JAKARTA, GRESNEWS.COM - Dua lembaga pemerintah, yakni Badan Nasional Penempatan dan Perlindungan Tenaga Kerja Indonesia (BNP2TKI) dan Kementerian Perhubungan RI berbeda pendapat dalam pengaturan penempatan dan perlindungan TKI yang bekerja pada sektor perikanan sebagai Pelaut atau Anak Buah Kapal (ABK).

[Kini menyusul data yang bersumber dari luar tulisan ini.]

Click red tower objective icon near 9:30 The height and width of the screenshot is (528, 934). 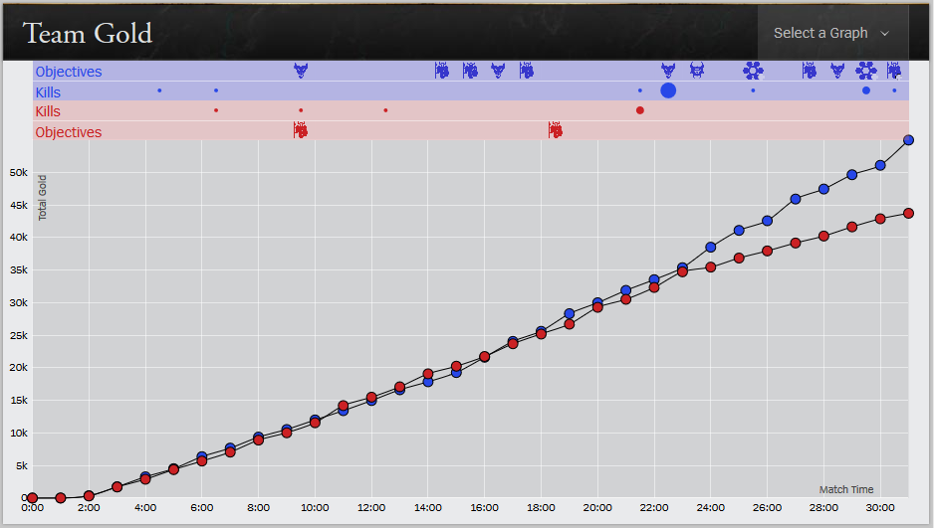[300, 130]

Perbedaan pandangan terutama pada apakah ABK wajib memilki KTKLN ataukah tidak.

Perbedaan pandangan ini berdampak pada pelaut/ABK yang tidak mendapat jaminan, perlindungan dan kepastian hukum, dari akibat adanya hubungan kerja antara Anak Buah Kapal (ABK) dengan Perusahaan Penempatan Tenaga Kerja Indonesia Swasta (PPTKIS).

"Karena perbedaan persyaratan penempatan dan perlindungan dalam ketentuan yang mengatur antara BNP2TKI dan Kementerian Perhubungan RI berdampak bagi ABK tiada jaminan perlindungan," ujar kuasa hukum ABK, Iskandar Zulkarnaen di gedung Mahkamah Konstitusi, Rabu (25/02).

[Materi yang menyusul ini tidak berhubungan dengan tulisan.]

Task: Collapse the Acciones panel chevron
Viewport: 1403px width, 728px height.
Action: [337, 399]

Dikatakan Iskandar, pada ketentuan Pasal 26 Ayat (2) huruf f  UU No. 39 Tahun 2004, menyatakan, Penempatan TKI di luar negeri untuk kepentingan perusahaan sendiri sebagaimana dimaksud pada ayat (1), harus memenuhi persyaratan TKI yang ditempatkan wajib memiliki KTKLN.
 
"Memperhatikan ketentuan Pasal 26 Ayat (2) point f, maka dapat diartikan setiap warga Negara Indonesia yang hendak bekerja dan ditempatkan di luar negeri untuk kepentingan perusahaan sendiri wajib memiliki KTKLN," ujarnya.
 
Sementara, lanjut ia, berdasarkan pada Pasal 1 angka 11 dalam bab Ketentuan Umum, bahwa KTKLN yang dimaksud dalam undang-undang ini merupakan kartu identitas bagi TKI yang memenuhi persyaratan dan prosedur untuk bekerja di luar negeri.
 
Belum lagi jika menukil UU 39/2014 Pasal 63 Ayat (1) dimana dinyatakan KTKLN diterima apabila telah memenuhi persyaratan dokumen penempatan TKI di luar negeri, pembekalan akhir penempatan, telah diikutsertakan dalam program asuransi. Dokumen dalam hal ini termasuk Paspor, Visa, Perjanjian Kerja, dan lain-lain.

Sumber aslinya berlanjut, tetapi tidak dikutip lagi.